También merece la pena señalarlo, ya que las declaraciones de accesibilidad en el río de Lisboa son poco frecuentes: ese anuncio afirma por sí mismo la accesibilidad en silla de ruedas. Nosotros transmitimos lo que dice el operador y nada más –pide que te lo confirmen para tu reserva antes de contar con ello–, porque un muelle no es un pasillo, y la respuesta depende del pantalán, de la marea y del barco asignado ese día.
Tres formas en que la bebida puede costarte dinero
- Barra libre no siempre es todo el trayecto. Una fiesta en barco de tres horas indica una hora de barra libre. Un barco de cuatro horas incluye dos bebidas. La palabra «libre» describe la barra, no la duración.
- Una tasa de embarque no es una bebida, pero es dinero. Los cruceros de fiesta y de parada de baño de Stern Wind Cruises cobran 1,30 € por pasajero al hacer el check-in, además del billete.
- Una salida cancelada te cuesta el precio de la flexibilidad. Varios barcos al atardecer se reservan el derecho de reprogramar o cancelar si no se alcanza el número mínimo de pasajeros, y en un catamarán la ausencia o la llegada tarde no se reembolsa en absoluto –solo se reprograma–. La bebida barata está en el barco más fácil de llenar.
Cuándo la bebida no debe decidir
Si vas al río por las vistas, reserva la hora y el casco, y deja que la bebida sea lo que sea. Una copa de vino cuesta 4 € o 5 € en una terraza de Lisboa; no merece la pena elegir un barco peor por eso.

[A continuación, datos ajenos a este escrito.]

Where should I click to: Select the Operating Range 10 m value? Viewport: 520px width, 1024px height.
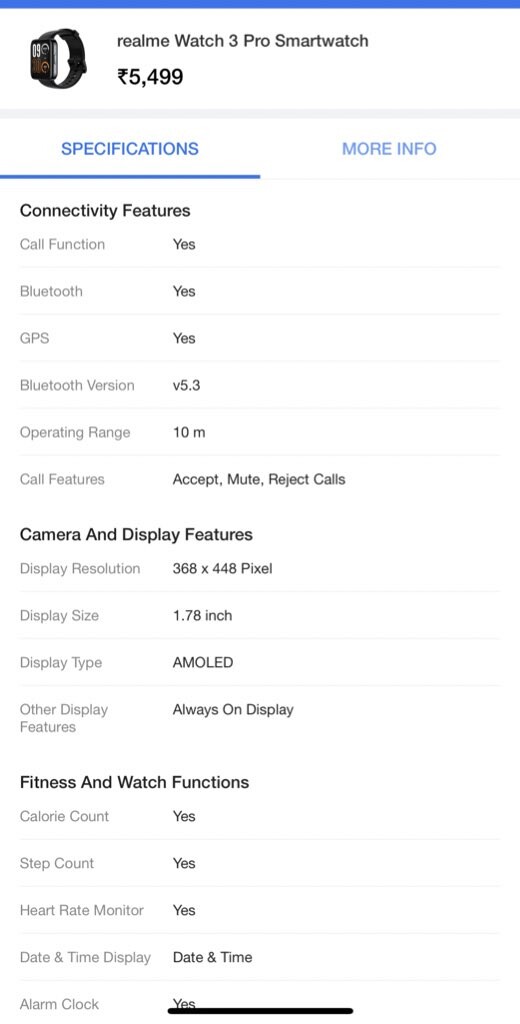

Nuestra comparación de los nueve formatos de barco empieza por el extremo correcto –para qué sirve el paseo–, y los veleros, que están en la parte alta de las valoraciones de este río, son una decisión aparte.
Si viajas con niños, la bebida es doblemente irrelevante, y las normas de edad y el equipamiento a bordo son la única lista que importa.
Y si tu grupo es de cuatro personas o más, deja de comparar bebidas de bienvenida y calcula el precio de un barco entero: los chárteres privados se acercan más rápido de lo que se piensa, y en un barco privado la cuestión de la bebida se resuelve con lo que lleves tú –o con el servicio de catering, si el operador lo permite.
Todos los anuncios de cruceros fluviales con sus inclusiones actuales están en nuestra página de paseos en barco por Lisboa. Qué está incluido, qué cuesta aparte y qué está prohibido a bordo son condiciones del propio operador, y la página de reserva en el momento de reservar es la versión que cuenta.